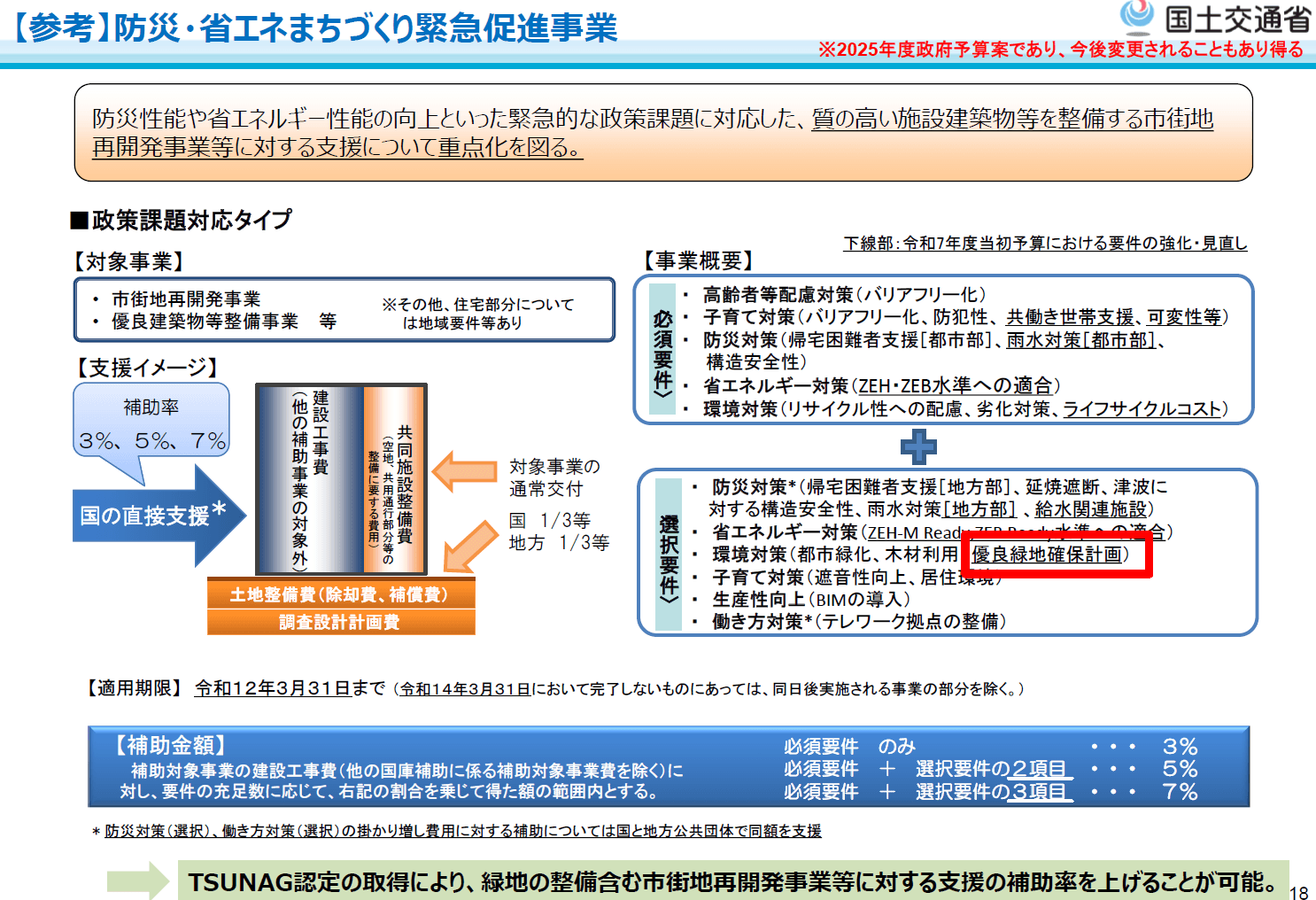Screen dimensions: 1316x900
Task: Click the plus symbol between requirement boxes
Action: [918, 447]
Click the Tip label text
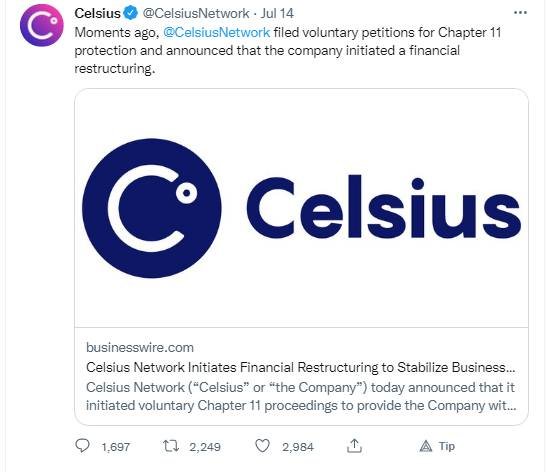The width and height of the screenshot is (547, 472). (447, 446)
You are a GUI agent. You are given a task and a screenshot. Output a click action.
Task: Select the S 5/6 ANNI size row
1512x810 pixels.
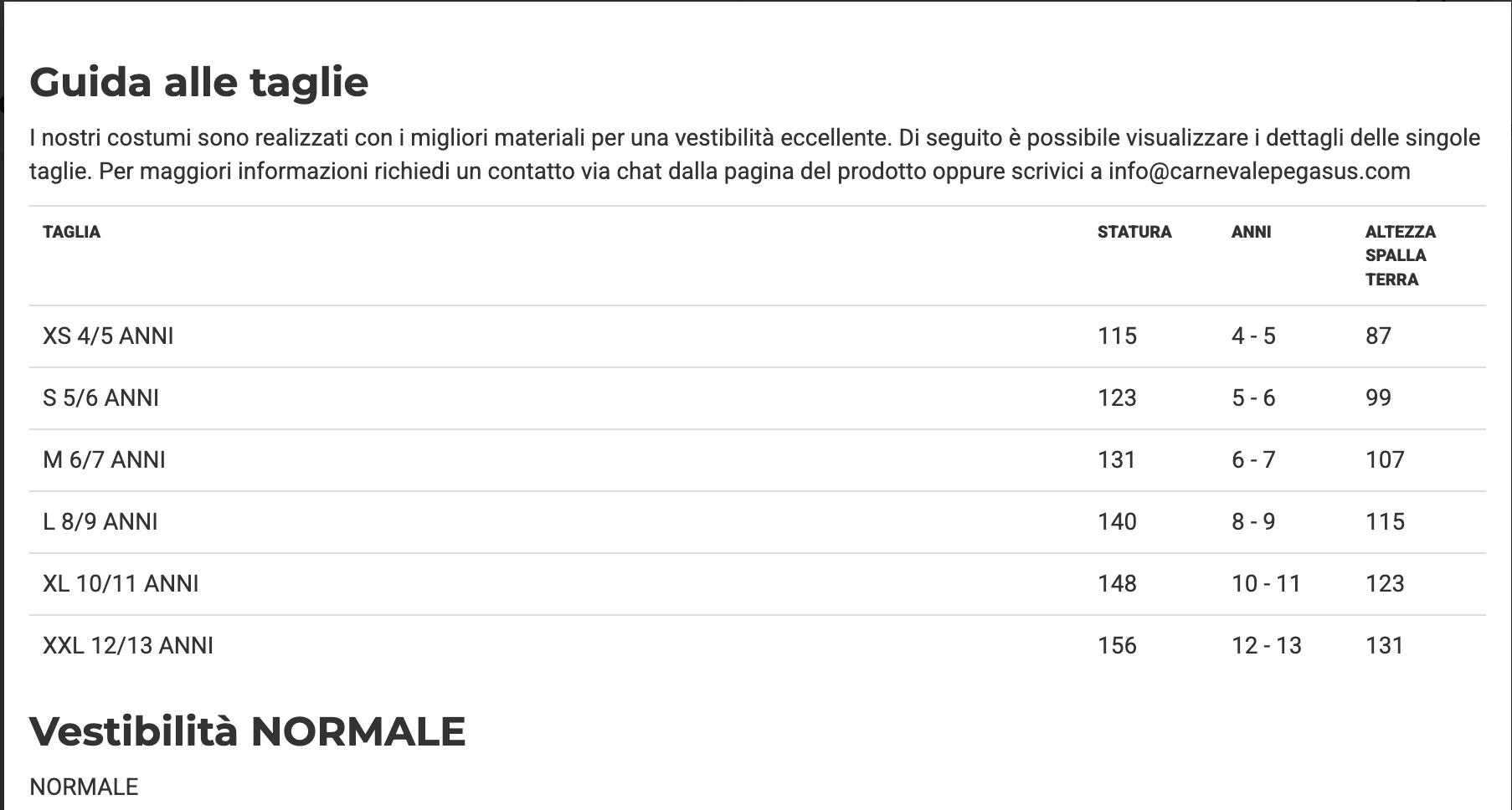click(101, 398)
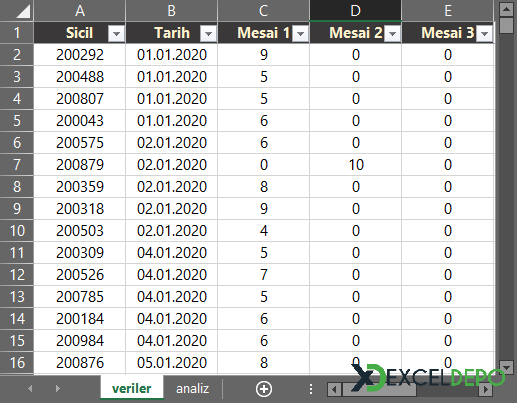The height and width of the screenshot is (403, 517).
Task: Select the veriler sheet tab
Action: point(132,388)
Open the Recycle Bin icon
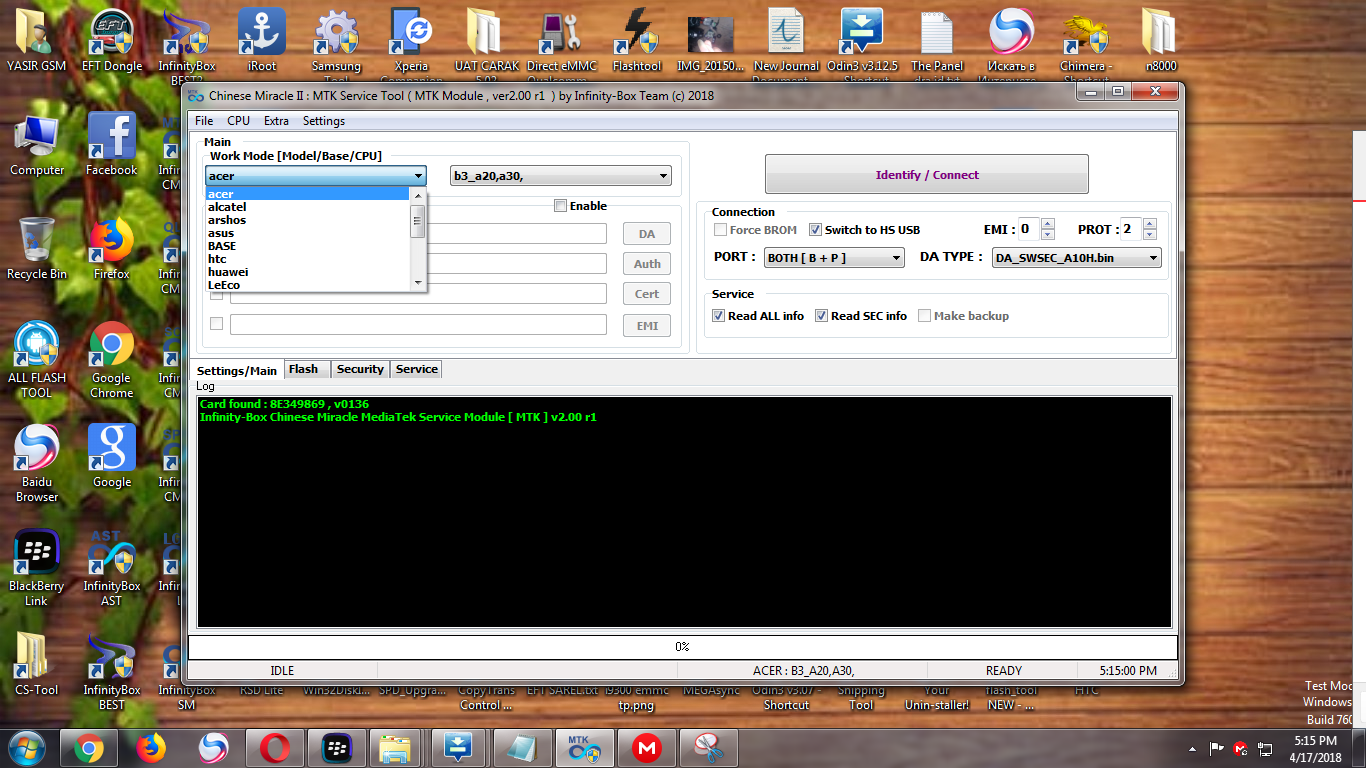This screenshot has width=1366, height=768. pos(37,248)
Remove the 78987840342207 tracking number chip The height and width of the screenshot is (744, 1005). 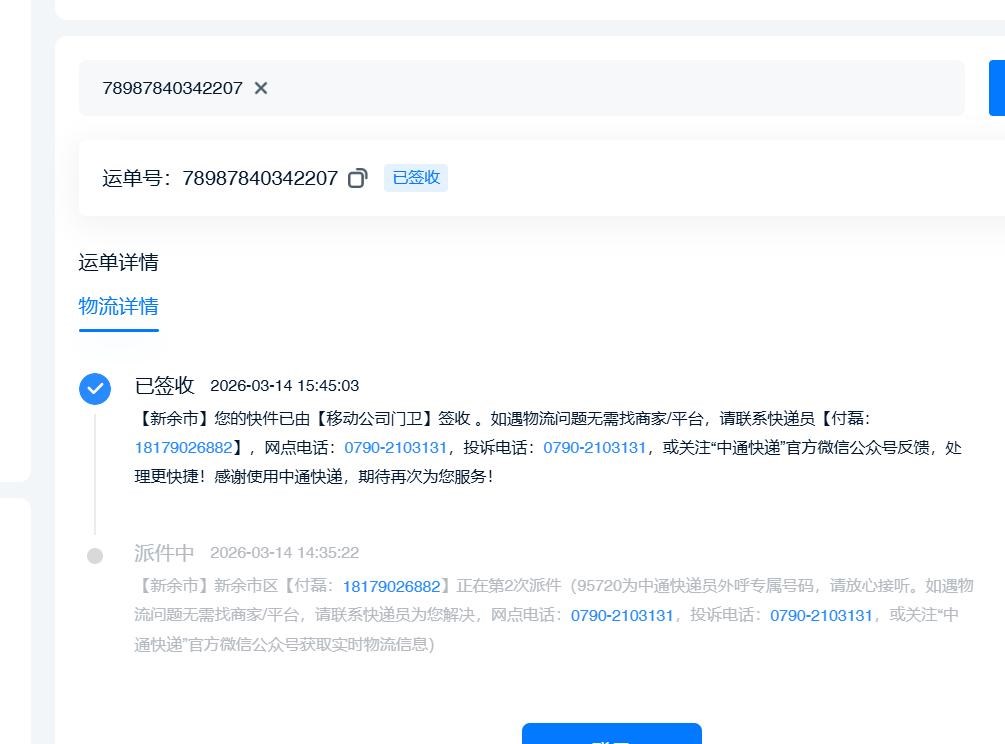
____________
What to work on:
From the line with "Click the Tip label text" through the end of the listing, write out every line exactly, leaving out the pictures.

Exercise output:
Click the Tip label text
The width and height of the screenshot is (547, 472). (447, 446)
You are a GUI agent. You are given a task and a screenshot. Output a click action.
Task: Select the S 5/6 ANNI size row
1512x810 pixels.
click(101, 398)
The height and width of the screenshot is (403, 517).
Task: Select the veriler sheet tab
Action: point(132,388)
Open the Recycle Bin icon
This screenshot has width=1366, height=768. pos(37,248)
Remove the 78987840342207 tracking number chip The height and width of the screenshot is (744, 1005). 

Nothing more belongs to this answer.